DIA: Qual é a avaliação do senhor sobre a aplicação da nova Lei do Crime Organizado para manifestantes presos?
MELARAGNO: É equivocada e inócua, desnecessária. Por que ela é errada? Essa lei se destina na verdade à criminalidade transnacional, mira em grupos mafiosos. Em 2004, o Brasil aderiu ao chamado Protocolo de Palermo. É uma convenção internacional da ONU, em que Estados visam a combater em conjunto grupos criminosos que atuam ao mesmo tempo em vários países. São terroristas, por exemplo, mas (a lei) se aplica mais em casos de lavagem de dinheiro, tráfico de pessoas. Outra questão é que, para cumprir sua finalidade, a lei cria requisitos para se enquadrar em organizações criminosas: mínimo de quatro pessoas, distribuição de funções, hierarquia, prática de crimes graves (são aqueles cuja pena máxima supera quatro anos) ou crimes transnacionais.
DIA: Então, essa nova lei não se enquadra aos manifestantes....
Muito provavelmente o Judiciário não vai concordar. Os dispositivos existentes do Código Penal já bastam. Fala-se muito que os manifestantes são presos, pagam fiança e são liberados.
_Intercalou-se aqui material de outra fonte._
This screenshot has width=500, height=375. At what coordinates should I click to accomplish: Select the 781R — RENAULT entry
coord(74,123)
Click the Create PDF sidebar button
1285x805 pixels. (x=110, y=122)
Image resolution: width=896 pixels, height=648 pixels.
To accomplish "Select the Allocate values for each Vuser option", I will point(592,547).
A polícia não está autuando nos crimes certos. Por exemplo: crime de incêndio, de explosão, ambos inafiançáveis, e de tentativa de homicídio.
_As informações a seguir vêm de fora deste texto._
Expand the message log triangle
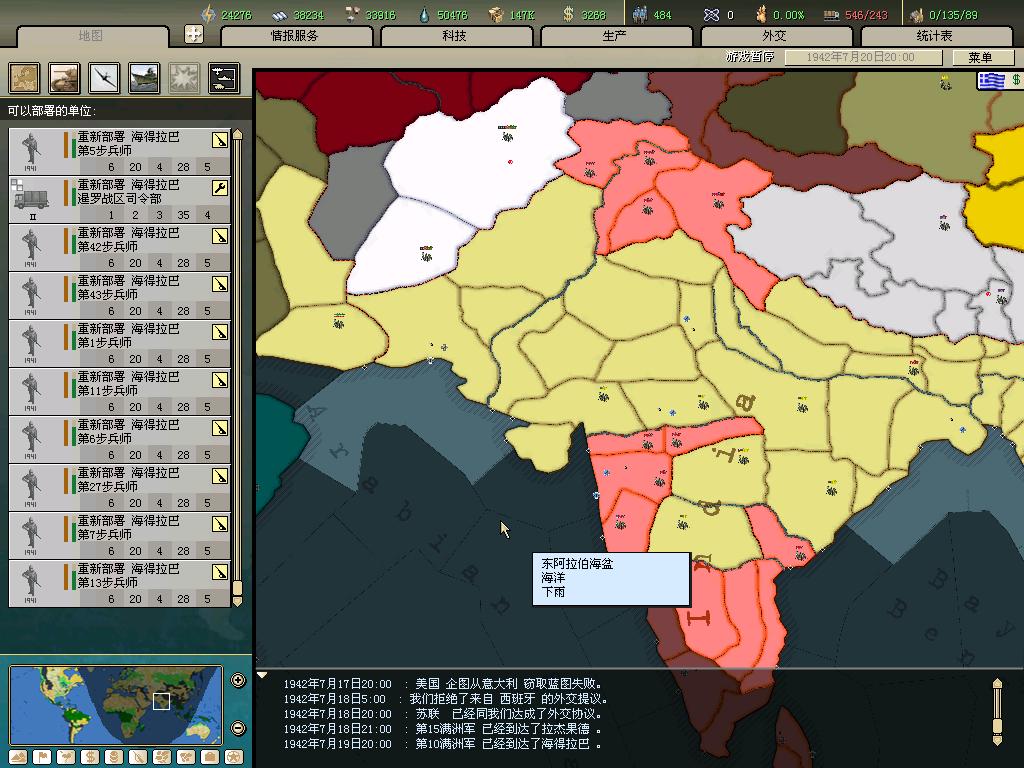The image size is (1024, 768). click(262, 676)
É a polícia que está errando nesse momento?
A polícia não consegue prender quem tem que prender. Então, o que eles fazem? Prendem os manifestantes pacíficos para prenderem alguém e, por ordem do governo, do Executivo, aplicam essa lei extraordinária para causar uma sensação de que é perigoso se manifestar. Mas a tendência disso é o Judiciário corrigir esse erro.
Mas por que a polícia não consegue se antecipar aos atos de vandalismo?
É tudo muito novo. A Polícia Militar não tem treinamento para lidar com manifestações. Ela tem batalhão especializado em eventos. É o mais próximo que ela tem para manifestações. E muita gente inocente é presa. Esse é o grande problema.
E nesse grupo de terça-feira (após a manifestação dos professores no Centro do Rio) tem muita gente inocente?
Tem. Eu tenho notícias de que são muitas. A gente fica sabendo pelos advogados apoiados pela OAB que estão nas manifestações. São casos de pessoas que não estavam fazendo nada demais, manifestando pacificamente ou que estavam saindo do trabalho e acabaram presas porque a Polícia Militar tem que prender alguém.
Qual é a visão do senhor sobre os Black Blocs? São eles que estão provocando o vandalismo?
Acho meio ruim generalizar black bloc, porque tem alguns que não admitem o uso de violência. Mas eu acho lamentáveis os black blocs que admitem e praticam violência. Eles prestam um desserviço enorme à sociedade. Pressionam a polícia a prender qualquer um, inclusive inocentes, tiram o foco das manifestações, e geram a violência e ações desmedidas da polícia, como foi na terça-feira, com o uso da arma de fogo.Acho que eles têm que ser presos. A OAB repudia a prática desse segmento. Há grupos que agem assim por ideologia e há muito provavelmente interesses políticos infiltrados nesses grupos. Sem sombra de dúvida.
Um banco, um imóvel depredado com um vigilante dentro, por exemplo, no momento do ato configura tentativa de homicídio?
Dependo do caso. Se eles sabem que tem um segurança dentro e ateiam fogo na entrada, impedindo a saída dele, isso é tentativa de homicídio sim. Nosso Direito lida muito com a intenção de quem comete o crime. Só que dentro da intenção tem o chamado dolo eventual. Então, o sujeito vai e quebra a vidraça ( de um prédio), ele pratica o crime de dano ao patrimônio. É um crime, mas é afiançável, ele é liberado na delegacia, responde ao processo e pode ser condenado a uma pena alternativa. Agora, se fica provado que ele sabia que tinha um ser humano lá dentro e que tinha noção que estava expondo a perigo a vida dessa pessoa, essa conduta pode ser classificada como tentativa de homicídio.